Fausses données pour vrai diagnostic
« Notre proposition scientifique est de compléter les algorithmes d’EPSI, basés sur des règles, par des réseaux de neurones », expose Frédérick Benaben. L’intérêt de ces réseaux ? Plus on leur fournit de données, plus ils sont précis et efficaces. « Le problème, c’est justement de les alimenter », tempère le chercheur. « Car EPSI œuvre sur des sites sensibles, sur lesquels il est compliqué de partager des données. » La première contribution d’IMT Mines Albi sera donc de générer des données de synthèse pour entraîner les réseaux neurones : d’abord sur des objets indéformables (drones, véhicules…), puis sur des objets « déformables » (humains, animaux…) plus complexes à interpréter.
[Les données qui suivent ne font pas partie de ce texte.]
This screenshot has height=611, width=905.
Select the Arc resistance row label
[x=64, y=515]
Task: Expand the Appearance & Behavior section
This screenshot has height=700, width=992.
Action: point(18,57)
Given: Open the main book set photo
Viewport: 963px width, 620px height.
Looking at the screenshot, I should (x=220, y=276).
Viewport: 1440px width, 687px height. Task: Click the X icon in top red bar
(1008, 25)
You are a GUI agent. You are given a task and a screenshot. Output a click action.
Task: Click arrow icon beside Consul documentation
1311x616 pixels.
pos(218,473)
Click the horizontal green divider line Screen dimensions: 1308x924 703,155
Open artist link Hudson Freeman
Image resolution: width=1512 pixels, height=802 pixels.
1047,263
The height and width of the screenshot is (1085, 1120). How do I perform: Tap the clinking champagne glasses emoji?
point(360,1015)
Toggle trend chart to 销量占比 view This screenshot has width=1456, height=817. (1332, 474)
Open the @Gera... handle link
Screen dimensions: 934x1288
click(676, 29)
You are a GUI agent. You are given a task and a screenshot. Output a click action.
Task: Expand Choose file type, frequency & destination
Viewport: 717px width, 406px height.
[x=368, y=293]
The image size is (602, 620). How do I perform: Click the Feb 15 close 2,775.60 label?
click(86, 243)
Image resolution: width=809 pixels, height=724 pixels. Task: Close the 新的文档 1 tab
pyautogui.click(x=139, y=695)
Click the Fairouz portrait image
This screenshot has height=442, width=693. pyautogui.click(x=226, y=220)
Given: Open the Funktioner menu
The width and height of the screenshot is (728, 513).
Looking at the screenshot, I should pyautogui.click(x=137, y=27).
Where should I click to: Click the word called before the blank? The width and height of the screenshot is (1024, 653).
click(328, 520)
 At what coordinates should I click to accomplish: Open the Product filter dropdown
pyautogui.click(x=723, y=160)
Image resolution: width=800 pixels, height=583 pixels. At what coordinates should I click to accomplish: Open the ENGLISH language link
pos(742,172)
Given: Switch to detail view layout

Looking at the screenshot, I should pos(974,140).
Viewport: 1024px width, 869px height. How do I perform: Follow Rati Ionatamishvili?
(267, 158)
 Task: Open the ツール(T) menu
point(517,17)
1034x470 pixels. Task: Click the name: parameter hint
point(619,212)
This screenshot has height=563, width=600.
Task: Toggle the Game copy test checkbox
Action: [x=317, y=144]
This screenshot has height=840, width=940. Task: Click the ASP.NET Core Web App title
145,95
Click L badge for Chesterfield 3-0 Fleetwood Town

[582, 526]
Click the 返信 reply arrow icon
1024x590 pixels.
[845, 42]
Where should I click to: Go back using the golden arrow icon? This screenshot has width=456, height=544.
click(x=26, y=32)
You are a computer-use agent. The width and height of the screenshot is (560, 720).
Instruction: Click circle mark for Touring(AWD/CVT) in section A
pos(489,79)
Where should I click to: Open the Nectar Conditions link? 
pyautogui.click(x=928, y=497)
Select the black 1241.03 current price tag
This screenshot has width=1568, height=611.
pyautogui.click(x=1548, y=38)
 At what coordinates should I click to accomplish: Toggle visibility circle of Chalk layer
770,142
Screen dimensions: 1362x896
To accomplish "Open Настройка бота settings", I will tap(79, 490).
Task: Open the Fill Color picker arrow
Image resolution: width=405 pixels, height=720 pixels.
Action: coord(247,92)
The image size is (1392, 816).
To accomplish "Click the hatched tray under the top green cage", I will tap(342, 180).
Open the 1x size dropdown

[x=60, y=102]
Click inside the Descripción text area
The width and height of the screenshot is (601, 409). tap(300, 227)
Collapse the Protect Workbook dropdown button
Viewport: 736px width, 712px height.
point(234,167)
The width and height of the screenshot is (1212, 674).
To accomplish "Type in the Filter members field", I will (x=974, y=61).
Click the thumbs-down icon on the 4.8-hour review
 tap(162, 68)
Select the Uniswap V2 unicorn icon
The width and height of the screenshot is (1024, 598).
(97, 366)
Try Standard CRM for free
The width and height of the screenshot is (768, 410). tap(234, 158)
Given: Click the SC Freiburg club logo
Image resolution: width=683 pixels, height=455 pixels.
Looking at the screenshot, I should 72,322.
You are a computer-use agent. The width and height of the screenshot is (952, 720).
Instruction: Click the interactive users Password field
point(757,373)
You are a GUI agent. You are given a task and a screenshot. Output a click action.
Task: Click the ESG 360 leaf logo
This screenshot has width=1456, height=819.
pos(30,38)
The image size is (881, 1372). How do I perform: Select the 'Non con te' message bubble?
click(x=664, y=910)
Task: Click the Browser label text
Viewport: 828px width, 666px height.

Une manière de « fabriquer » des données pour un objet indéformable est d’enregistrer la signature radar de l’objet sous plusieurs angles, comme une photographie, de générer une trajectoire fictive et d’y associer les signatures correspondant aux points de vue du radar sur cette trajectoire. Une grande quantité de fausses données peut ensuite être obtenue en simulant informatiquement des combinaisons de trajectoires possibles et de signatures radar. Une autre manière est de faire de « l’augmentation », c’est-à-dire de générer des données à partir de données existantes « comme une photo manipulée sous plusieurs angles, zoomée ou décalée sur un côté, qui donnerait d’autres photos ».
Pour la représentation des objets déformables, les scientifiques explorent notamment la piste de l’addition de mouvements diagnostiqués, en clair : est-ce que la signature d’une personne qui marche correspond à la superposition de la signature d’un bras en mouvement, d’une jambe, de deux jambes, etc. ? « Il y a à priori peu de variabilité entre les individus, donc nous espérons que la signature est sensiblement identique entre deux personnes qui font la même chose. » L’expertise d’EPSI sera particulièrement précieuse sur cette étape.
Des réseaux de neurones spécialisés
Plutôt que de créer un seul système de détection généraliste, à priori complexe à entraîner, les équipes de recherche de RadaR-IO envisagent de développer plusieurs types de réseaux de neurones, avec des compétences différentes et complémentaires. La mise en parallèle de plusieurs réseaux de neurones plus ou moins spécialisés augmenterait la précision des diagnostics.
Seul hic. « On peut imaginer développer un réseau de neurones spécialisé sur les petits animaux ou sur les véhicules par exemple. Le problème, c’est que nous ignorons comment ils fonctionnent et quelles sont leurs règles de classification ! », révèle Frédérick Benaben. « Difficile donc d’anticiper si la taille ou la façon de se déplacer sera un critère de classification. » Cette étape d’entraînement pose aussi la question du niveau de précision : est-il pertinent que le système sache différencier un lapin d’un chat par exemple ?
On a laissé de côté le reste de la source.